Orem — Jeffrey Nielsen believes gay people should be allowed to marry and have children more now than he did in June when the stance cost him his job at Brigham Young University.
Nielsen said he didn't know any gay men or women when he wrote an opinion piece that appeared June 4 in a Salt Lake newspaper that opposed the anti-gay-marriage position of LDS Church leadership.
But e-mails of support started rolling in nine days later when BYU administrators told him they would not offer him contracts for subsequent semesters for teaching philosophy as an adjunct professor.
During about two months of unemployment, Nielsen, 44, visited gay people in Utah, meeting their partners and children.

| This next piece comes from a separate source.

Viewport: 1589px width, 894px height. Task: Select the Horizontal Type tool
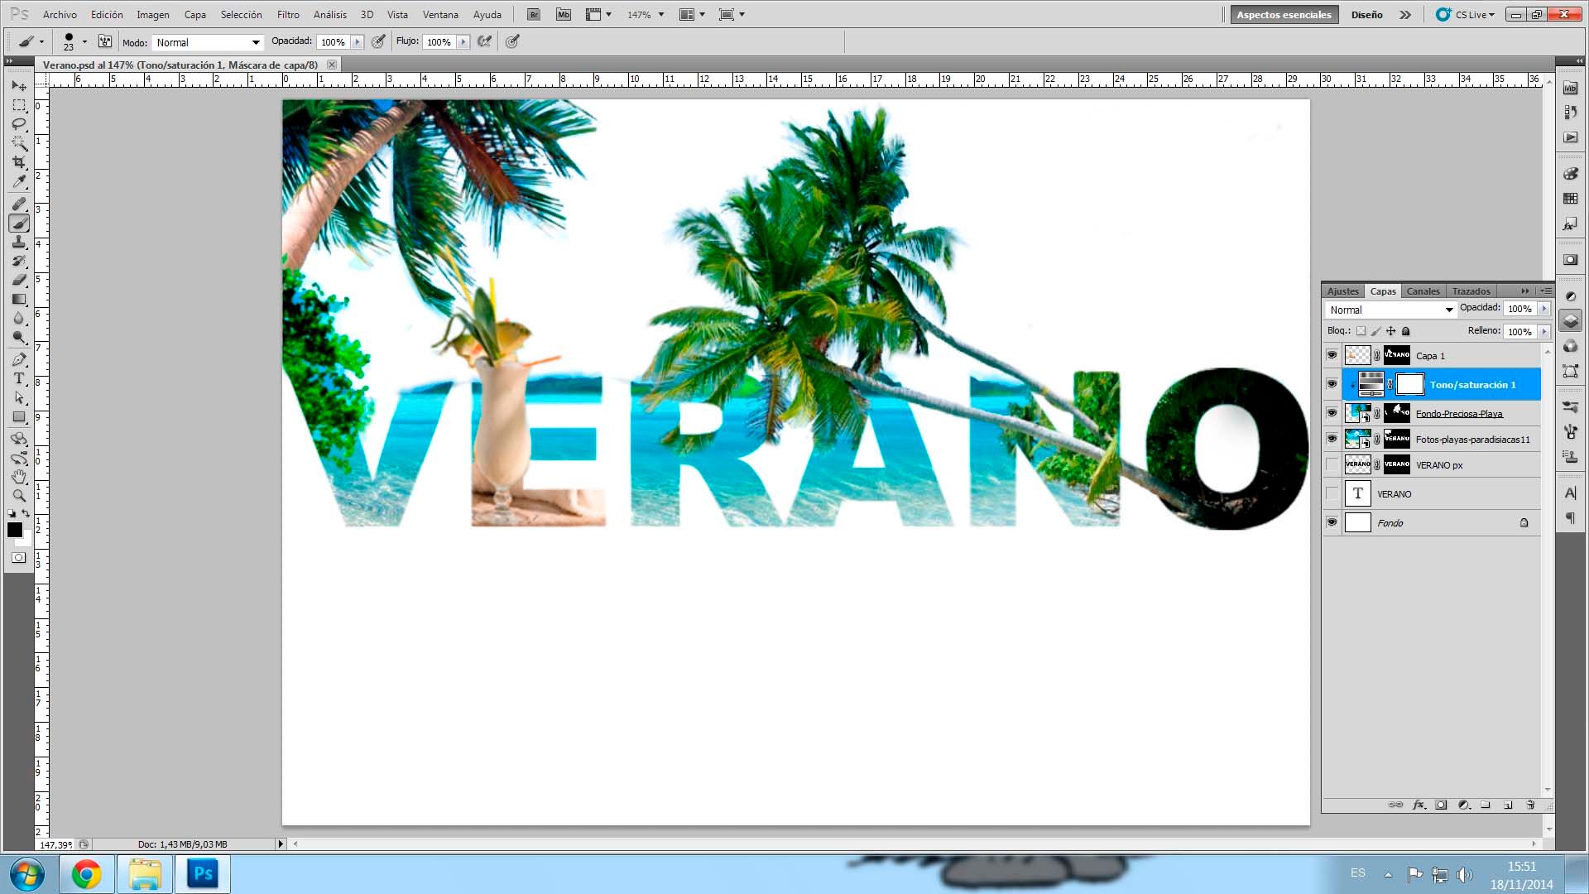(19, 378)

"Since that time, I've met hundreds," he said Wednesday after a lecture he gave at Utah Valley State College about his theories on leadership. "I've been completely blown away by their decency."
Nielsen, who describes himself as an optimist, has been hired as an adjunct professor at Westminster College and UVSC. He is teaching five classes between the two colleges.

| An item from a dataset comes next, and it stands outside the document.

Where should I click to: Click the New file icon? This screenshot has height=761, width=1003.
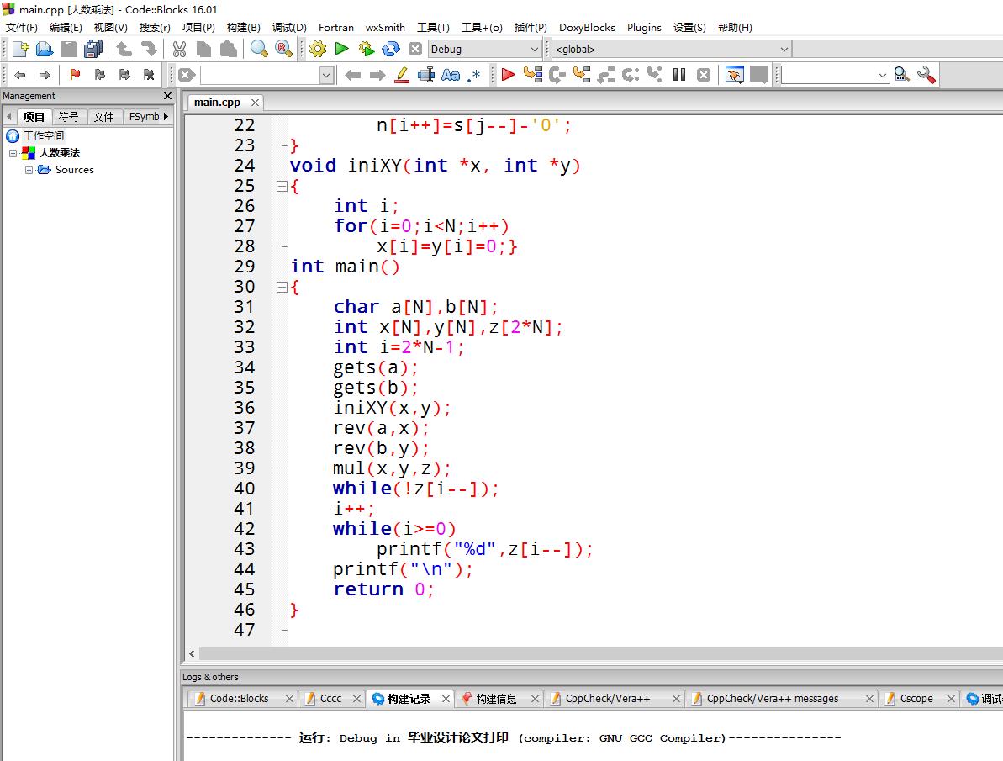[20, 49]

On Mondays and Wednesdays, he commutes from his Orem house to Westminster to teach introduction to philosophy and critical thinking courses.
On Tuesdays, Thursdays and Saturdays, he teaches at UVSC — three sections of a course about ethics and values.
He said the courses keep him busy, but the material isn't new to him because he has taught them in his past 12 years as a teacher. He has taught at UVSC, BYU and Boston College.
Officials at both schools said Nielsen's departure from BYU didn't have much bearing on hiring him.
"We can make our hiring decisions based on the quality of the faculty and needs of the campus," Westminster spokeswoman Helen Langan said.
Adds UVSC spokeswoman Megan Laurie: "He was hired based on his qualifications and not based on any sort of controversy."
Professionally, it seems, he wasn't hurt by the controversy that swirled after the opinion piece appeared in the Salt Lake Tribune. Personally, Nielsen said his children initially worried he would be excommunicated from The Church of Jesus Christ of Latter-day Saints.
That didn't happen. Still, Nielsen, who attended church most Sundays, said he was released from a class in which he taught gospel doctrine to adults.
"I've only had support and love from my (LDS) ward members," he said. "They've all been great."
His wife, however, continues to disagree with his stance on gay marriage, as she has from the beginning, he said.
"But we've learned to not have to see everything the same," he said.
He admires his friends at BYU but does not hold a desire to return to the LDS Church-owned school.
For now Nielsen is excited about launching his new concept called the Democracy House Project.
DHP is similar to a multilevel marketing program, "minus the get-rich-quick aspect," he said, because people host small meetings at their house and invite 5-10 people or couples for training in democracy and grassroots policy solutions.
The 30-60 people or couples who were invited to attend the first meetings hold meetings at their houses. And the meetings continue to exponentially grow, with the goal of educating thousands throughout the United States.
Nielsen said he wants people to consider answers to issues such as same-sex marriage, immigration and poverty.
"If people could sit down and have mutual respect for each opinion, I think we could (gain understanding of) each other," he said.